A five stone "plus sign" (the X pentomino) and a "bulky five" (the P pentomino consisting of a square and one point off it, similar shape to a fist with the thumb extended) are the two unsettled ones. Playing in the point that touches the most others (four in the "plus sign" - center point, three in the "bulky five" - the one point in the square touching the outside point) will give the desired result to whoever does so.

Unsettled groups with six empty points

There are two unsettled six shapes, and the rest are all alive (see also miai).

One shape is the "rabbity six" — a square, plus adding the two points touching any one of the corners. (Similar to the plus sign five, but add any of the four taken corner points to get the unsettled six.) The opponent playing in the center point threatens to fill all but one spot with a bulky five shape, and there is no defense.

The other is the rectangular six in the corner. The opponent playing first in the top middle of the rectangle can kill the group. The defender playing first can save it by playing either there, or at the lower middle (denoted a).

Any group surrounding more than six points is alive, but it may be necessary to respond correctly if the opponent attacks. Additionally, because of special properties of the corner, a group with more than six points might not be unconditionally alive, as it is possible for the opponent to make an eye or two within its territory.

== Seki ==

Seki

There is a possibility for stones to be alive without eyes.

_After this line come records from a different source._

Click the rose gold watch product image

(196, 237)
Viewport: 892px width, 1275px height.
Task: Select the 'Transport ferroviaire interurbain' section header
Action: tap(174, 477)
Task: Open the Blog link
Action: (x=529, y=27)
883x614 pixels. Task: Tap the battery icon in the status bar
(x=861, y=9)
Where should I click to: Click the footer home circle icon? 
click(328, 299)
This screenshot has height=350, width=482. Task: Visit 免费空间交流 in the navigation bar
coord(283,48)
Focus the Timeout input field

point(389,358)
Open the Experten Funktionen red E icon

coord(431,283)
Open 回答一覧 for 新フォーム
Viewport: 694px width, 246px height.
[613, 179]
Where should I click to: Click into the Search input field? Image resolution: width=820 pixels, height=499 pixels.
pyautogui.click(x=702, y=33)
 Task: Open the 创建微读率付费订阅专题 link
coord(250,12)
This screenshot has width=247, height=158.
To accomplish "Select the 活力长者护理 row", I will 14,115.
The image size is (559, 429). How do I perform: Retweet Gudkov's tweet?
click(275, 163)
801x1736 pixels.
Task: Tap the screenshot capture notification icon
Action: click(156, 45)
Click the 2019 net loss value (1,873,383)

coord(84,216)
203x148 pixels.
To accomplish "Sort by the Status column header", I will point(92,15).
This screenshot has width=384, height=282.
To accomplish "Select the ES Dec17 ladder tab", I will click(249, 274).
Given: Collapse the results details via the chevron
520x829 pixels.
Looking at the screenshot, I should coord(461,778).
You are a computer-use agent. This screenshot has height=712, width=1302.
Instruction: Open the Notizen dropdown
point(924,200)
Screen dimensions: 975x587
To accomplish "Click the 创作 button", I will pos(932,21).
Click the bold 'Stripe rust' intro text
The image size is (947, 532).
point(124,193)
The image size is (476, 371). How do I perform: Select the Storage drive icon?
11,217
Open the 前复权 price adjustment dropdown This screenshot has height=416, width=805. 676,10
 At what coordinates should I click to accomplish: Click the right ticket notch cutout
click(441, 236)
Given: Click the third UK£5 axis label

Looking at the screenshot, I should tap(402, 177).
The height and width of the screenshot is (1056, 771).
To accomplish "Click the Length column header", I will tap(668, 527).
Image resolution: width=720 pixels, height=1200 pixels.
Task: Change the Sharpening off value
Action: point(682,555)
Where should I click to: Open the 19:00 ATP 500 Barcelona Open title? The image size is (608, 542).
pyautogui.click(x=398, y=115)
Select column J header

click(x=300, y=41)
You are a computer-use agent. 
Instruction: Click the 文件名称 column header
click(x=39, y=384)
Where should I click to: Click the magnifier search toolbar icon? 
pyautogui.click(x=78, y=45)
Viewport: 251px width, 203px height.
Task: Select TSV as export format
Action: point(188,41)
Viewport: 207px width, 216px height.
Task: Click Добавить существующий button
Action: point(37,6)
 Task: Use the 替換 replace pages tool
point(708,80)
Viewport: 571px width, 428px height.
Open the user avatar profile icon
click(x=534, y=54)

This situation happens when two groups of otherwise dead stones face each other without being able to achieve capture.

The figure on the right shows one of the most simple seki. The black and white stones in contact with the circled points do not have any eyes and may seem dead. However, if Black tries to capture white, they must fill one of the circled points, which will only lead to its own capture by white. The same applies to White, who cannot fill black liberties without being captured first.

Since none of the players can kill the other, the situation is considered settled. The black and white stones are said to be alive in seki.

==Caveats==

Groups that are alive may yet die. One reason is that they may be sacrificed, in the course of a ko fight.

Another way in which the ko rule enters the discussion is through the complications ko adds to the classification by status. It is quite possible for a group to be alive in ko: that is, the group is conditionally alive, the condition being to be able to win a particular ko fight relating to the control of a key intersection.

==Dead stones==

Virtually all games will have at least a few dead stones, which remain on the board at the end of the game, when both players pass. Those dead stones are then removed, in an operation often called 'cleaning', which is a separate phase of the game. The stones removed are treated exactly like other captured stones. Under Chinese rules, which use area counting, stones removed during the cleaning phase are returned to their bowls.

It is a novice mistake to carry out the capture of dead stones before it is of tactical importance to do so. Such plays, during the game, waste a turn and may also cost points.

Single stones and small groups are often sacrificed. In cases where a group is more than of sacrificial value, that group typically must make life in order for one to have a chance at winning the overall game.

Generally each side will have at most 4–5 living groups on the board at the end of the game. There is a go proverb that says that "Five groups may live, but the sixth will die" which in a nutshell describes the need to emphasise connection between developing groups. The struggle for life can be solved by connection. Since each group needs two eyes, (and eyes are sometimes hard to come by) the alternative is to connect out to another group, thereby sharing both liberties and eyes.

== Aji ==
Even if a group is lost, one can still use one's own dead stones for aji (potential). Ko threats are just one way in which apparently dead stones are put to good use. Expert players use a variety of 'squeezing' tactics, of which semedori, an advanced endgame technique, and shibori are two that have recognised Japanese-language names.